When auteur directors get to the point in their careers where they have established the pedigree to have carte blanche with a studio’s checkbook, it opens all sorts of possibilities.
Damien Chazelle – who burst on the scene with Whiplash and is best known for his Oscar winning musical La La Land – dips his toe back in the waters of making movies about Hollywood with a roaring 20s, gallant and audacious examination of the transition from silent films to “the talkies.”
A three-plus-hour epic odyssey, Babylon follows two newcomers to the industry who are thrust into the spotlight in different ways as well as a veteran silent film star struggling with hubris and finding his place in a changing landscape for the moviemaking business.
For a film led by Brad Pitt and Margot Robbie, the true star of Babylon is Chazelle.
From the opening sequence – a relentless, lavish and indulgent 30-minute cavalcade of debauchery in the home of a film producer – Chazelle overwhelms his audience with a plethora of sights and sounds that are bold and audacious, reveling in the same sort of excess as Martin Scorsese’s The Wolf Of Wall Street would, but in a more frivolous, carefree Hollywood ideal.
Chazelle masterfully whips the camera around a room filled with drugs and nudity as if it were an ingenue taking in the spectacle of Hollywood and succumbing to the seductive, illicit appeal.
When it comes to the technical aspects of Babylon, the film truly shines in Chazelle’s ability to capture nuance, referencing small pieces of early film history that would take scholars several viewing to find minute trivialities, but at the same time, making the most of modern cinema in order to fully engulf the viewer in the world of Babylon.
As Nellie, Robbie is a firecracker whose fuse is brightly flickering close to explosion through the entire 180-minute run time.
While her franticness as the starry-eyed wild child comes to define everything about Nellie’s character, it’s incredibly impressive just how much control Robbie must change gears at a moment’s notice from laughter to a single tear to everything in between in a split second.
In stark contrast, Diego Calva’s Manny is the most restrained character in the film, with Chazelle hoping viewers will view Babylon through his earnest eyes. Amidst the world of chaos, Calva is demonstrably calm and resourceful in the ways Manny climbs the ladder of success and it’s a breakout role showcasing vulnerability and empathy.
Pitt feels a bit on an island of his own as the silent film star Jack, but it’s a welcome salve from the main storyline of Manny and Nellie. Pitt excels at masking his inner pain and age with the bravado of a typical flawed leading man and the culmination of Jack’s arc throughout the film wouldn’t make any sense with the longing and brooding Pitt is able to subtly bring out in Jack’s eyes.

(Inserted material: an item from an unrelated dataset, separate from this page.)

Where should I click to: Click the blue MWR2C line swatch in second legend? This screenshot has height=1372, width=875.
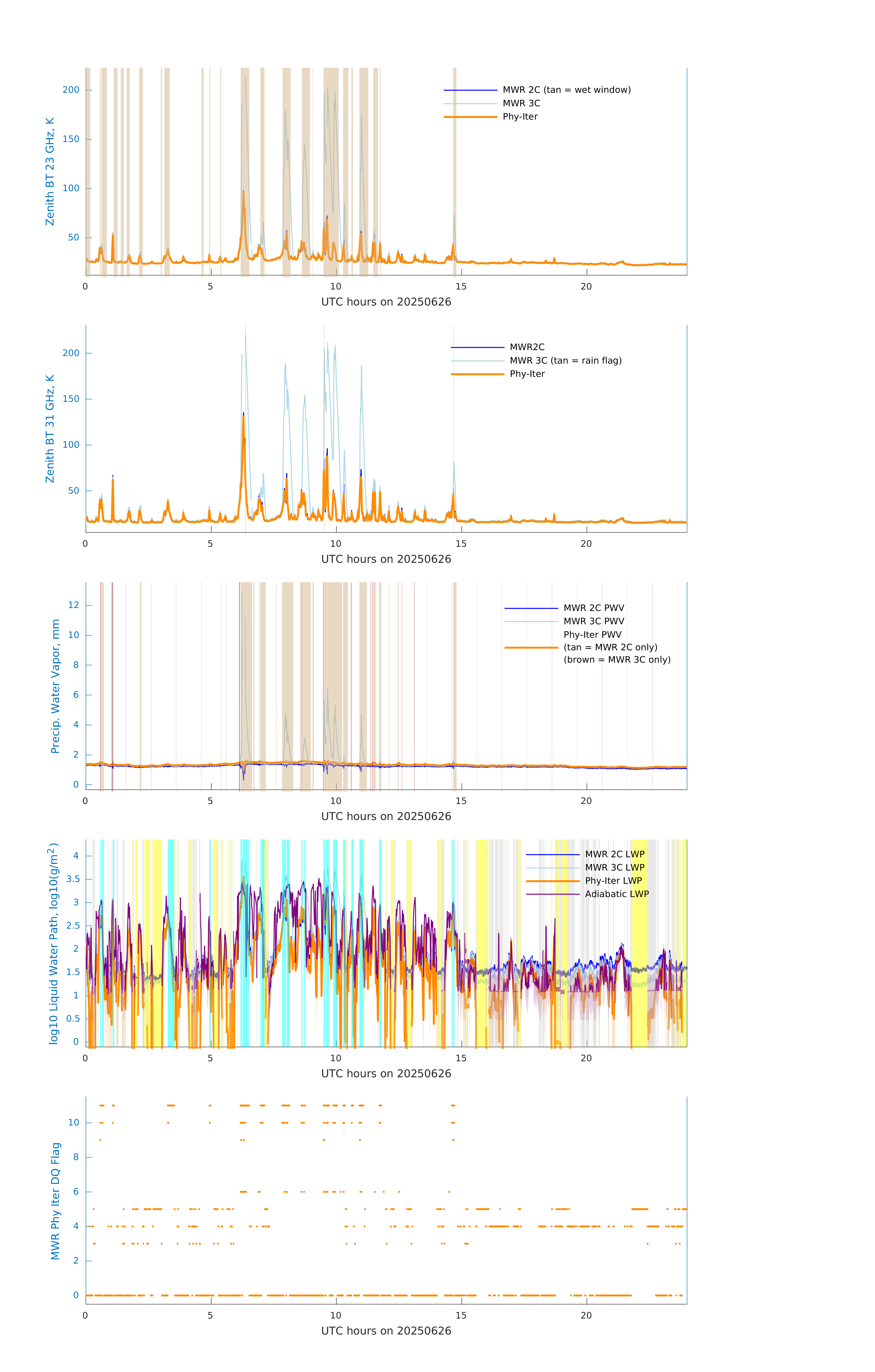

If there is a major flaw within the film, Babylon suffers at times with haphazard pacing and balance between its three lead stars which often leaves audiences disoriented and ready for a finale that doesn’t come until much later than expected.
Babylon features several of what could be considered false endings that jar casual viewers when the credits don’t roll.
This isn’t to say that the editing is bad by any means. Chazelle and editor Tom Cross are quick on the knife to make vibrant cross-cutting sequences that transport viewers back and forth between different film sets to heighten the urgency of the moment. While there’s a kinetic energy to Babylon, it doesn’t come out evenly which leaves more individual sections of the film as highlights rather than one cohesive piece of cinema.
At its strongest points, Babylon embraces the artistry of moviemaking whether it be small, intimate tidbits like filmmakers adding dialogue to silent films with handwritten messages on chalkboards to a side-splitting sequence where Nellie must repeat a scene over and over because sound and picture difficulties prevent shooting.
As is the case with most noisy movies about the film industry, Babylon is sure to be a major player this awards season in everything from best picture to best director and actress to any number of technical categories like production design, costuming, cinematography and composer Justin Hurwitz’s radiant score.
It’s going to be particularly hard for audiences to completely digest, or even stomach at times, everything that’s going on in the loud, boisterous world of Chazelle’s Babylon, but viewers willing to take the time and effort to allow themselves to be overwhelmed by grandiosity may reasonably find themselves loving and/or loathing enough of the three-hour odyssey worth a trip or two to the biggest screen possible.